La multiplicación de ataques y robos de datos siembra dudas sobre la seguridad del mundo digital, pero no frena su desarrollo

Guillermo Altares
Mapa de ciberataques en tiempo real de la empresa de antivirus Kaspersky.
Mapa de ciberataques en tiempo real de la empresa de antivirus Kaspersky.

Desaparecen 81 millones de dólares del Banco Central de Bangladesh; Colin Powell llama a Donald Trump “una desgracia nacional”, mientras que un joven plantado en una esquina de Nueva York demuestra que puede hundir la ciudad en el caos en apenas unos minutos. Todas estas historias tienen un punto en común: la ciberseguridad. El mayor robo bancario de la historia se realizó utilizando programas maliciosos (malware en la jerga informática), mientras que el antiguo secretario de Estado de EE UU no despotricó en público contra el candidato republicano, lo hizo en un mail privado que acabó hace un par de semanas en las primeras páginas de la prensa de todo el mundo.

Registros extraídos de una colección:
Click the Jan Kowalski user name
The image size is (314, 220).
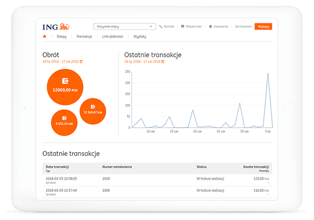243,27
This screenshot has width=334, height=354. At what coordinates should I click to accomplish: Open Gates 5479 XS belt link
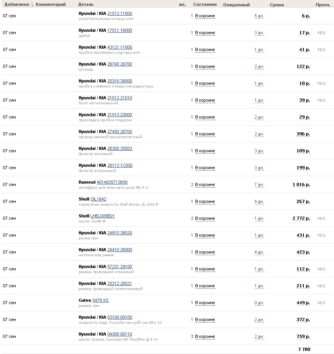click(100, 301)
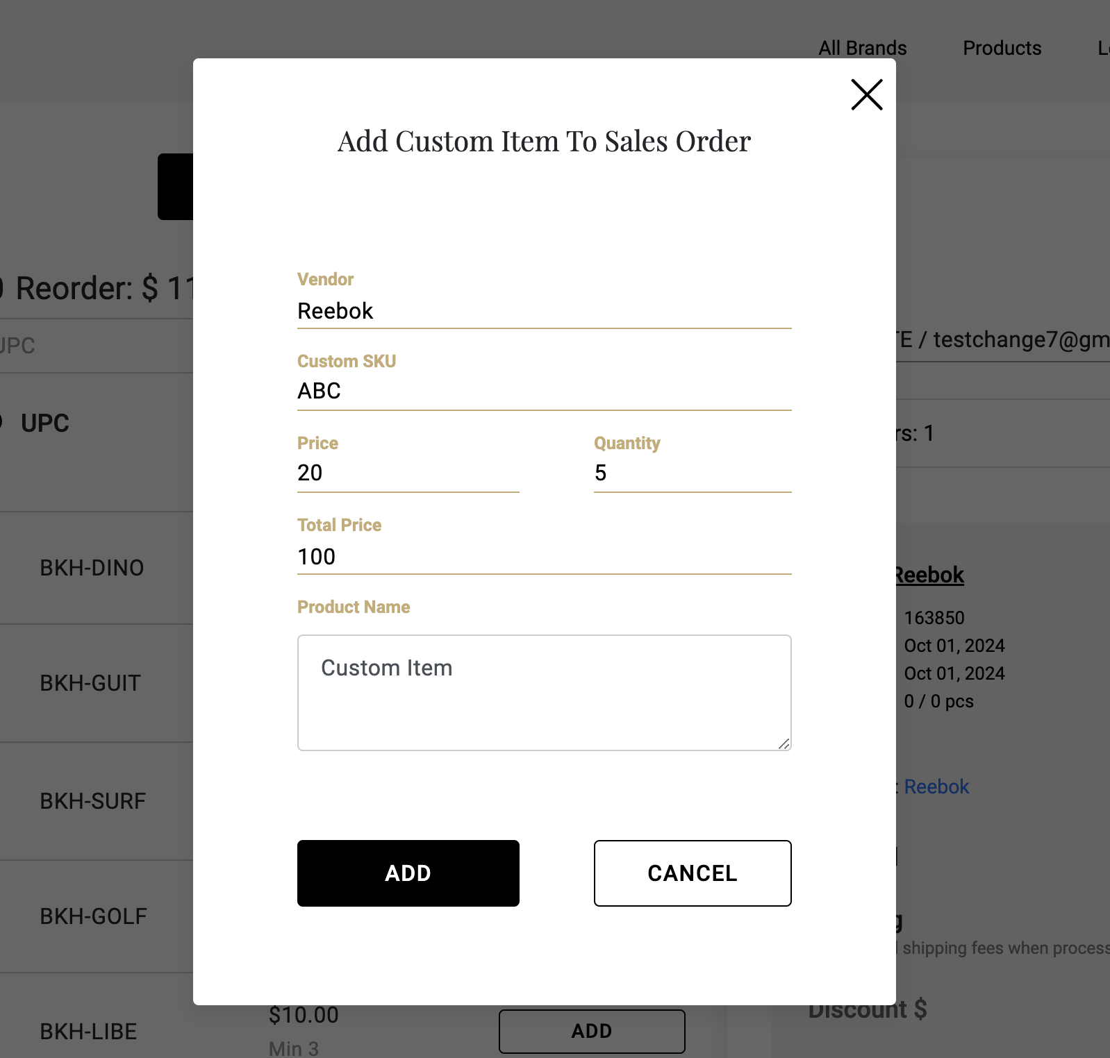
Task: Click the blue Reebok link
Action: pos(936,787)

Tareas por hacer:
1. Según el texto sobre ciberseguridad, ¿cuánto dinero desapareció del Banco Central de Bangladesh?
2. Prosigue el texto sobre ciberseguridad a partir de su última oración.

Resultados por tarea:
1. 81 millones de dólares.

2.
Cada vez más aspectos de nuestra vida están expuestos en la Red, mientras se avecina una revolución mucho más profunda de lo que hemos vivido hasta ahora: el Internet de las cosas que acabará por disolver las ya estrechas fronteras entre lo digital y lo físico. Actualmente, unos 3.000 millones de personas navegan por Internet (un 40% de la población mundial), pero en los próximos años miles de millones de cosas —coches, lavadoras, fábricas, aviones, televisiones, casas, pero también aparatos médicos como marcapasos— estarán conectadas y dependerán de la información que les proporciona la Red para operar.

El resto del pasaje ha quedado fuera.